Christmas Cake

Christmas Cake

When I was a little girl I remember our house smelling of Christmas Cake. That intoxicating smell of spices and fruit and alcohol brewing in a big bowl on the kitchen counter. When it came to be time to make the cake we would all have a turn at stirring the bowl and making a wish as we did. The finished cake would sit proudly on display until it was sliced up on Christmas Day after everyone had stuffed themselves full at lunchtime. As a young kid I didn’t actually like the cake that much but I remember I would always ask for a corner piece because I’d get more icing than cake that way, and I loved the icing!

Slice Christmas Cake

So this year, I made my very own Christmas Cake, though I’m not waiting for Christmas Day to cut mine, otherwise we would never get through it all. (See the photo above this – yes, I am currently enjoying a slice with my cup of tea!) I sort of did a mix up of recipes and came up with my own version before covering it in fondant. Now, I’ve never used fondant before and let’s just say that the combination of my inexperience and the thousand percent humidity we are experiencing at the moment, made it slightly more challenging than I expected. But the cake is finished and we cut it today and it is delicious! So here is the recipe if you want to try it for yourself.

Ingredients:

      • 800g sultanas
      • 320g raisins, chopped
      • 185g currants
      • 155g apricots, chopped
      • 250g prunes, pitted and quartered
      • 250ml spiced rum
      • 55g brown sugar
      • 80g apricot jam
      • 1 tablespoon cocoa powder
      • 1/2 tablespoon ground cinnamon
      • 1 teaspoon ground ginger
      • 1 teaspoon mixed spice

 

      • 250g softened unsalted butter
      • 230g soft brown sugar
      • 125g chocolate bits
      • 2 teaspoons finely grated orange zest
      • 2 teaspoons finely grated lemon zest
      • 4 eggs
      • 250g plain flour
      • 60g self raising flour

Method:

Soaking the fruit

1. Combine all of your dried fruit in a bowl along with the sugar, jam, cocoa, rum and spices and leave to sit in a covered bowl for 24 hours.

Into Oven High Sides

2. Preheat your oven to 150C. Grease and line your tin (23cm/9inch). Do lots of layers of baking paper or brown paper on all sides and raise the sides up high. Because of the long cooking time the cake needs extra protection. I’ve heard of people even sitting the tin on newspaper in the oven but I didn’t go this far and my cake was fine.

Ready to combine

3. Beat the butter, sugar and zest until combined. Add the eggs one at a time and beat until mixture is light and fluffy.

Fruitcake Mixture

4. Stir in soaked fruit mix and chocolate alternately with flours until everything is combined. This is the point where you get everyone to have a stir and make a wish.

Mixture into tin

5. Spread mixture evenly into the tin and tap the tin on the counter to remove any air bubbles. Scrap any remaining mixture from your bowl and smooth it over the top of your cake to get an even finish. You can even dip your finger in water and level the surface.

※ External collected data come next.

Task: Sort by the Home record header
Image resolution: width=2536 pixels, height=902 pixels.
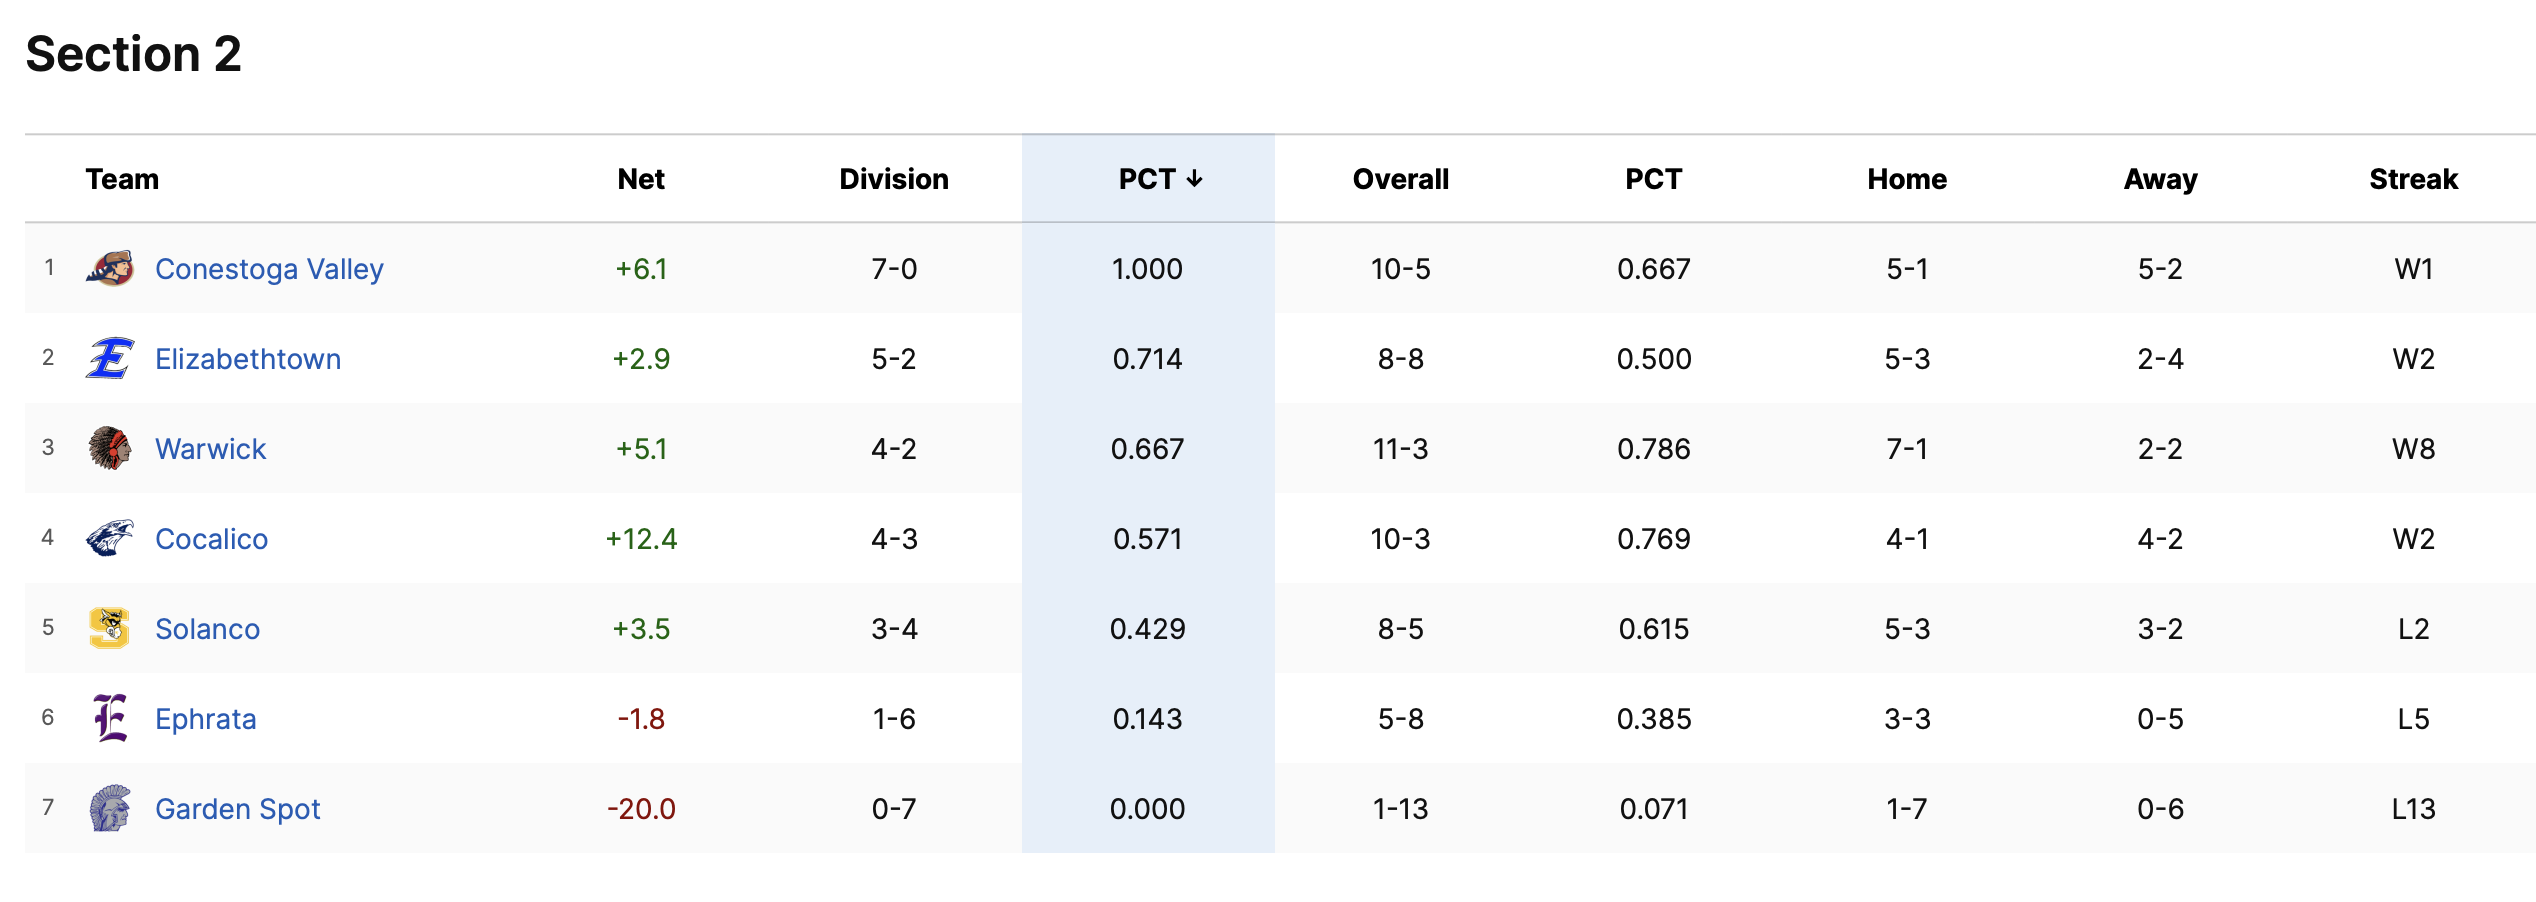Action: click(x=1907, y=179)
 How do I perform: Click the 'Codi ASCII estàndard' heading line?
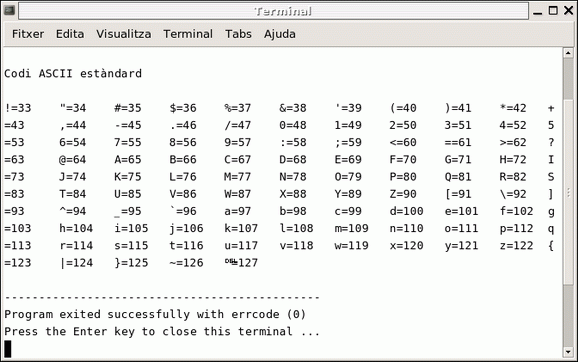tap(73, 73)
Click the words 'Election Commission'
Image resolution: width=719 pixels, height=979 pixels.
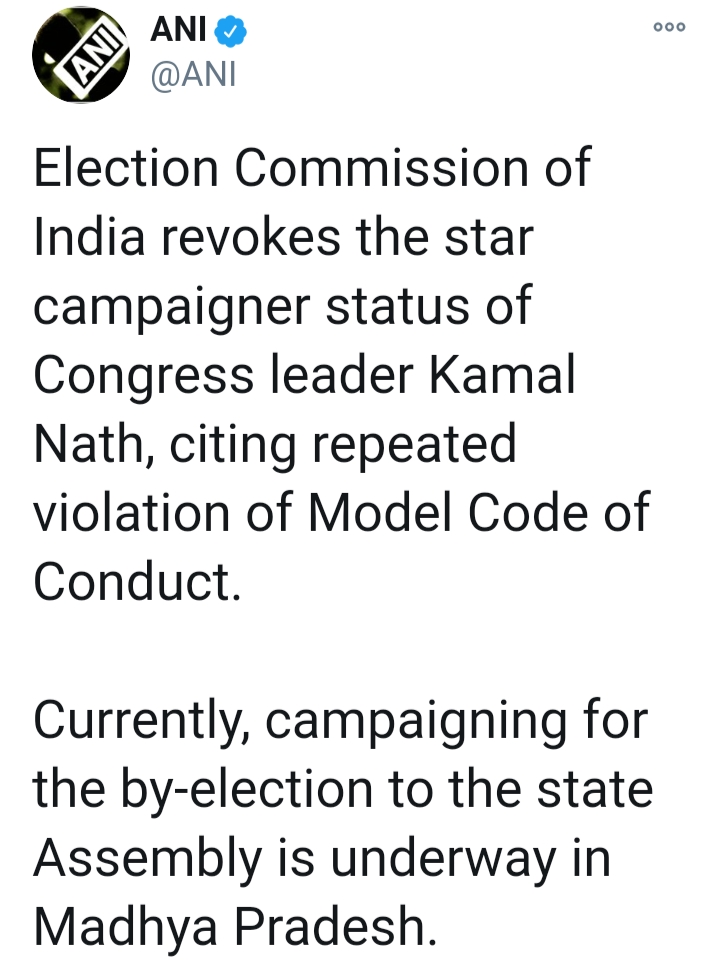[x=281, y=167]
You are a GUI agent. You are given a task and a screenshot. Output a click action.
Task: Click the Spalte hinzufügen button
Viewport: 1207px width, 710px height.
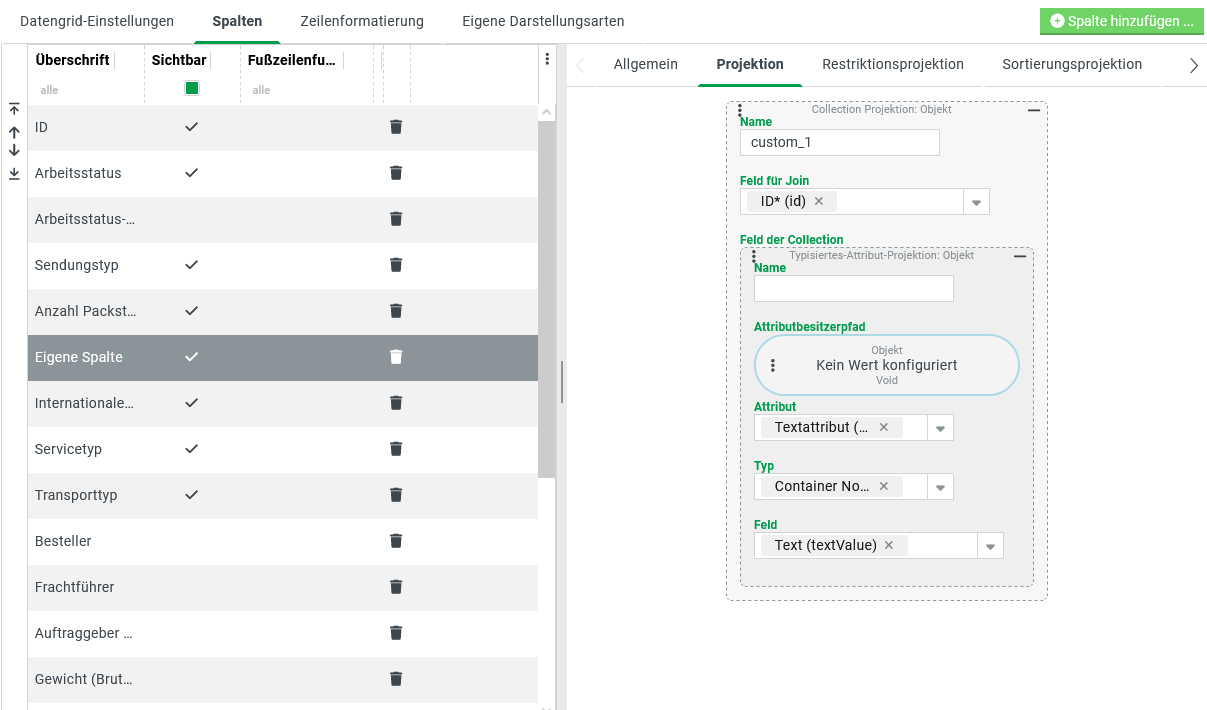click(1122, 21)
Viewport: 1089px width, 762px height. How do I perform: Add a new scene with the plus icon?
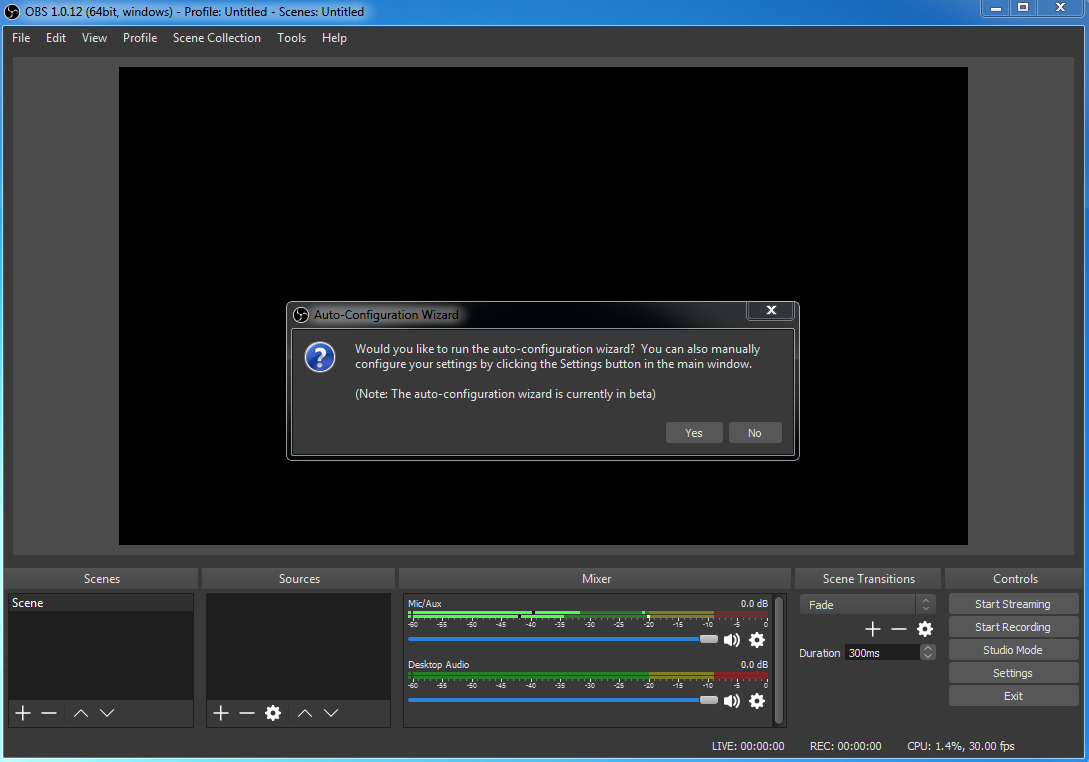pyautogui.click(x=23, y=713)
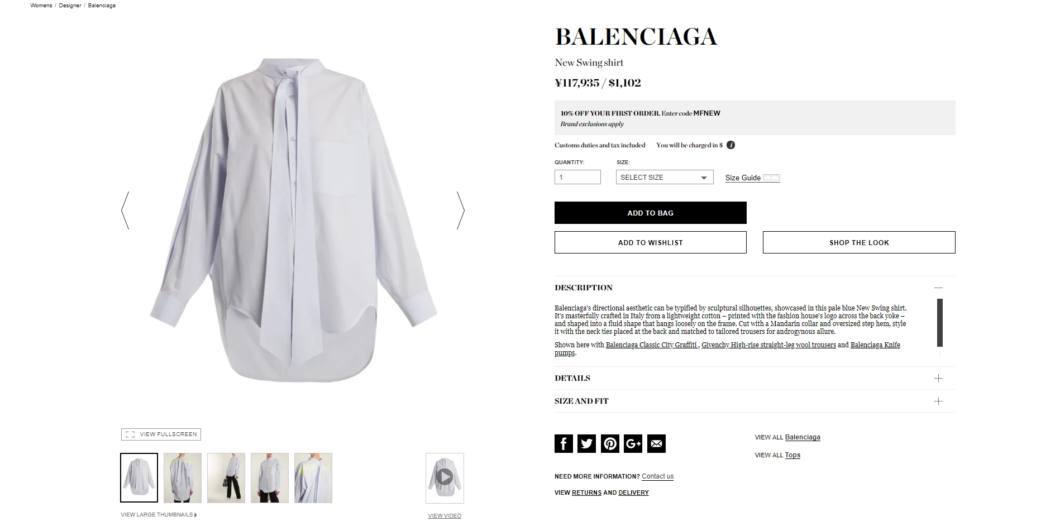Go to Designer breadcrumb
The height and width of the screenshot is (526, 1060).
click(70, 5)
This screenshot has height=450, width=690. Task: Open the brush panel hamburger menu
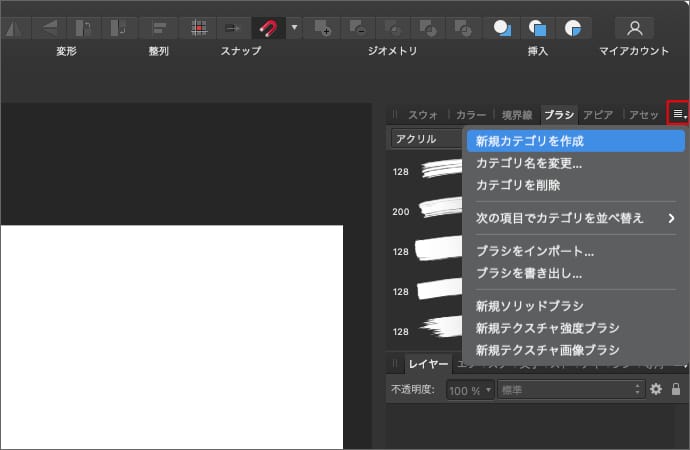678,114
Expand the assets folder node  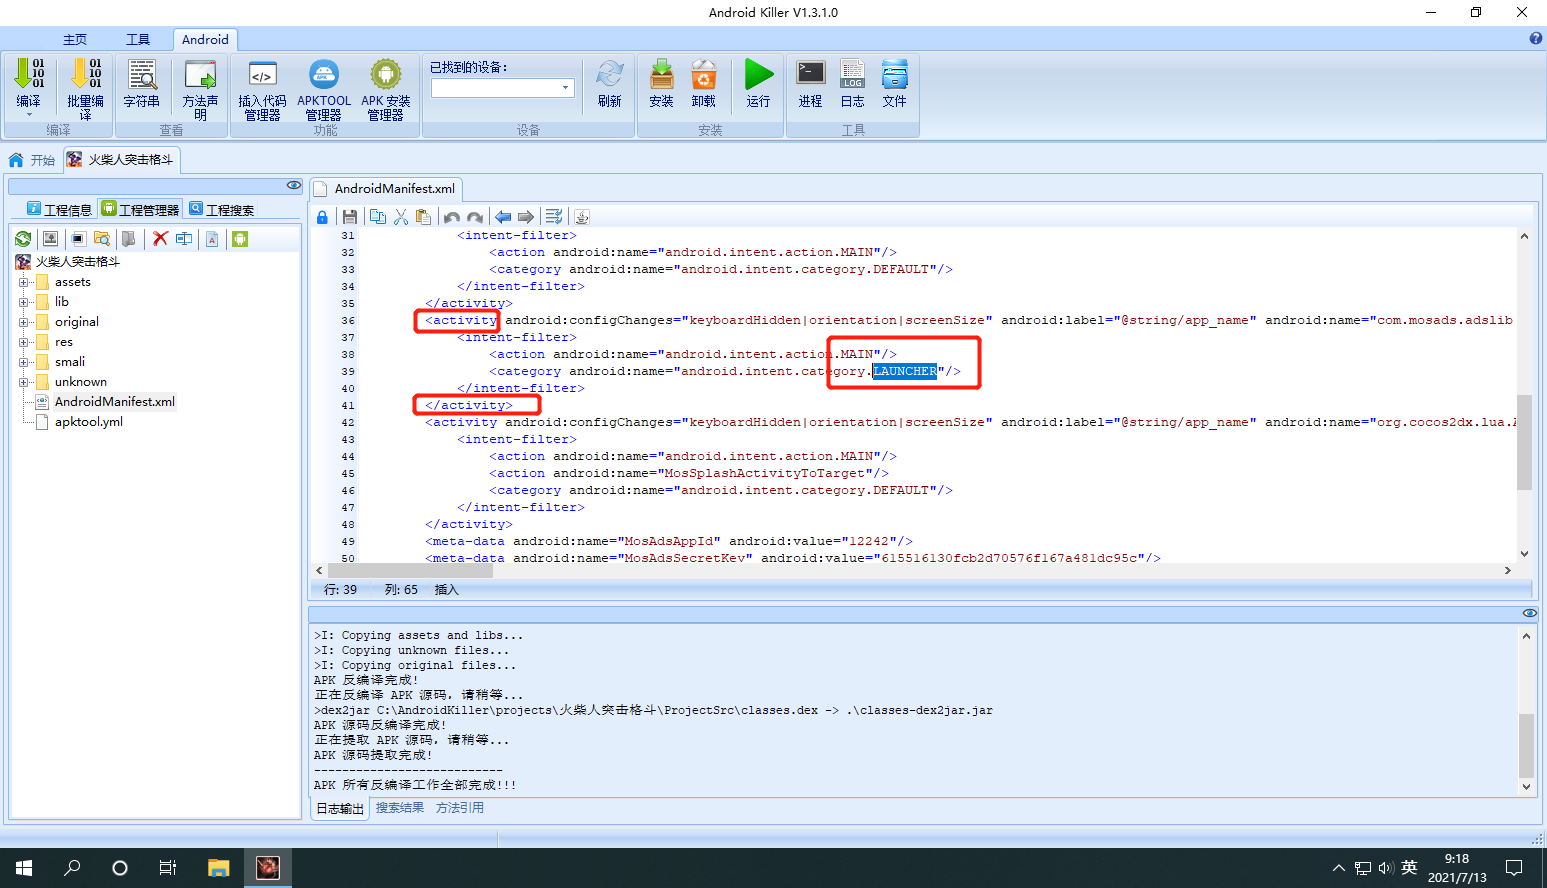pos(23,282)
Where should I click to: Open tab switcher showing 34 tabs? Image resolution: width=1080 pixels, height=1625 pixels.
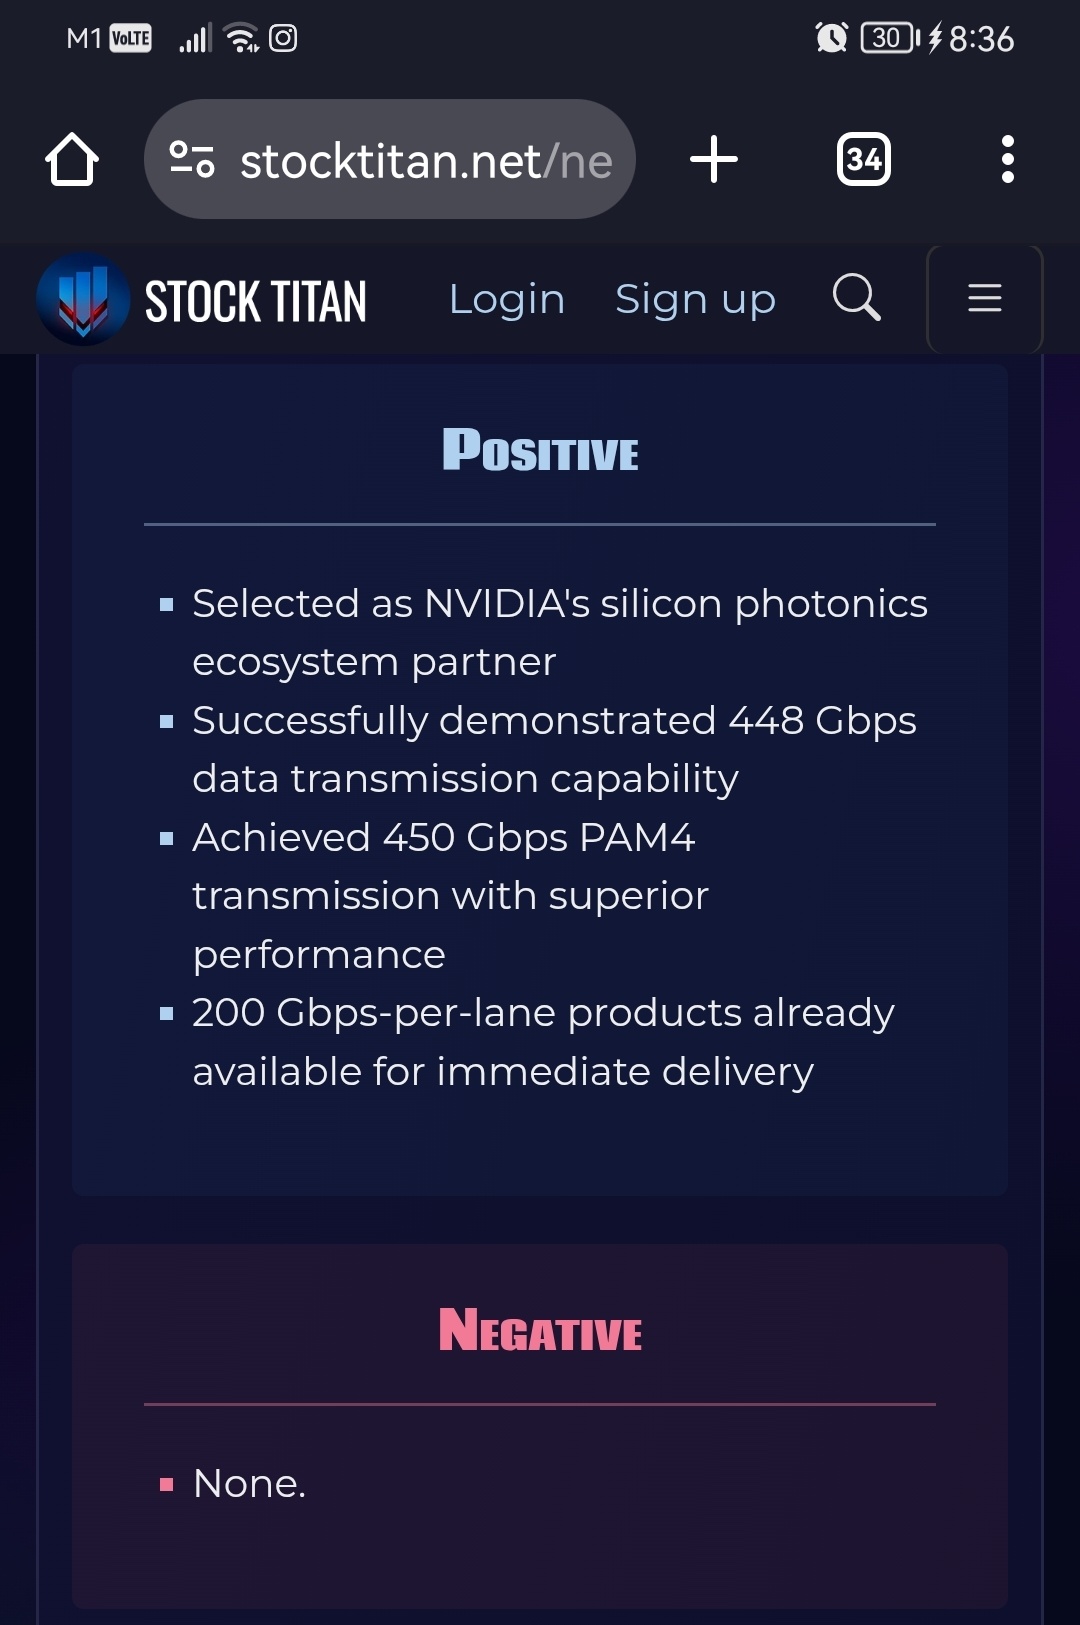click(864, 159)
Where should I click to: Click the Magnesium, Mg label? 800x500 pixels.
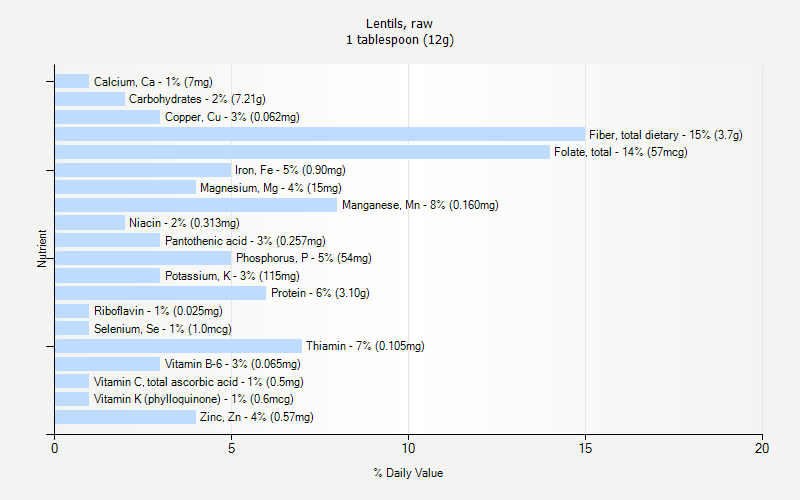(270, 188)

6. Bake for 3 – 3.5 hours, until skewer comes out clean.

7. Cool the cake completely before removing from the tin. I left mine overnight to cool. Once cool, wrap in layers of baking paper and tin foil before sealing in an airtight container to keep fresh. The cakes apparently improve if kept like this for a few weeks. I left mine for about a week before icing. You can refrigerate them un-iced for 3 months. You can even feed them alcohol by poking holes in the cake with a skewer and pouring in your chosen alcohol. I didn’t do this because my kids will want to eat it.

Plug holes and Glaze

8. To decorate I turned my cake upside down to get a smoother surface. I plugged any holes with small bits of fondant and brushed the whole cake with some melted apricot jam. I bought 2 packets of ready to roll fondant and kneaded them together and had plenty left over for making extra decorations. I simply covered the whole cake and made a ribbon as well. The fondant was very hard to work with in the heat and humidity of an Aussie summer and I even had a fan and the air conditioning blasting.

Iced Cake

 

It is obviously an amateur cake but it is made with love and is my very first homemade Christmas Cake. But most importantly, do you make a wish when you stir your fruit cake?